Il grido del sangue di Abele ricorda che la storia dell’umanità è segnata dal peccato e, a volte, il peccato è anche un crimine. Questa è la distanza tra noi e un uomo o una donna in carcere: hanno compiuto un’azione che viene dichiarata reato dal codice di diritto penale. Per questo, come il peccato è assunto dal cuore misericordioso di Dio, anche il reato viene assunto con decisione e tratto di certezza dalla società che sa mostrare – almeno si spera – la cura per una riabilitazione della libertà fino a renderla di nuovo capace di scegliere il bene.
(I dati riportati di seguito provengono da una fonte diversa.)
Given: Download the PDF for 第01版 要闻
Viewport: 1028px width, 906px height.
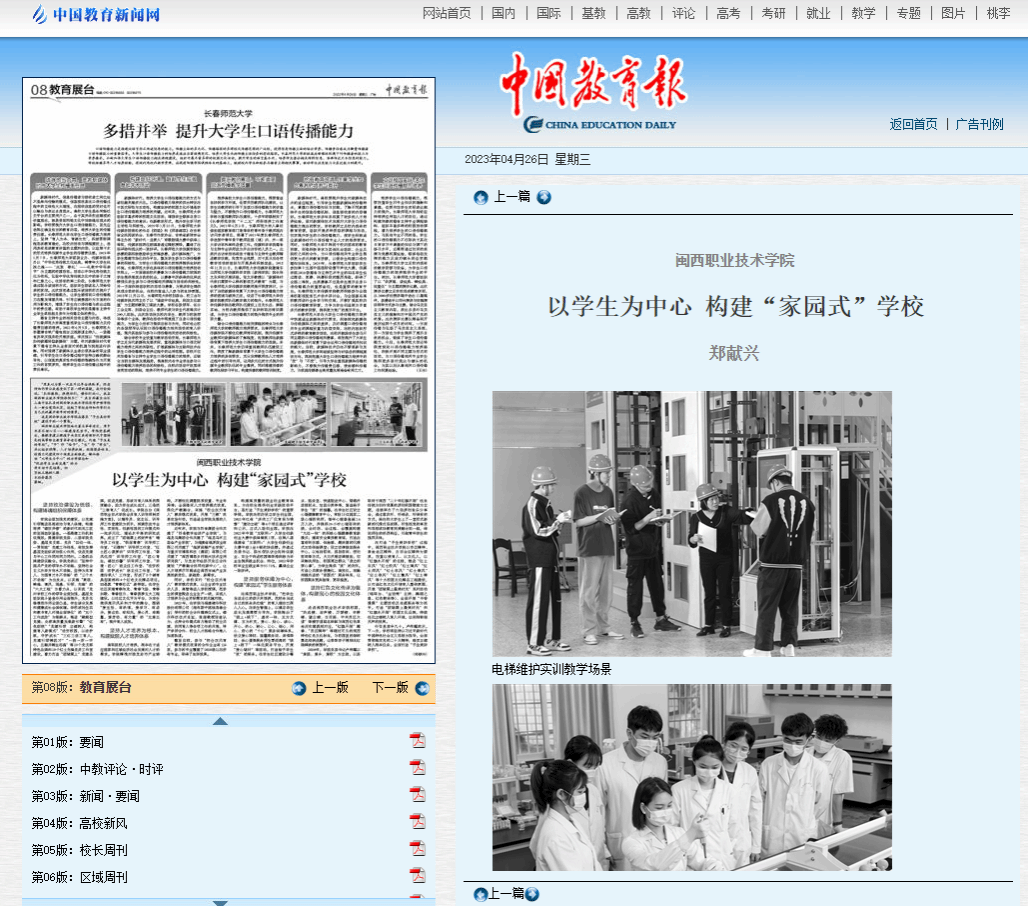Looking at the screenshot, I should pyautogui.click(x=417, y=741).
Oggi, non mancano riflessioni e dibattiti sulla capacità del sistema detentivo di reintegrare uomini e donne nelle regole sociali, al fine di ristabilire il profilo della dignità umana, soprattutto riconsegnando visioni progettuali positive alle persone. Fare i conti con un peccato, che ha i connotati del reato, e con le conseguenze che sono reclusione e spesso solitudine e abbandono, costringe a situazioni di marginalità, di precarietà, di drammaticità a cui non possiamo abituarci chiudendoci in un gelido cinismo.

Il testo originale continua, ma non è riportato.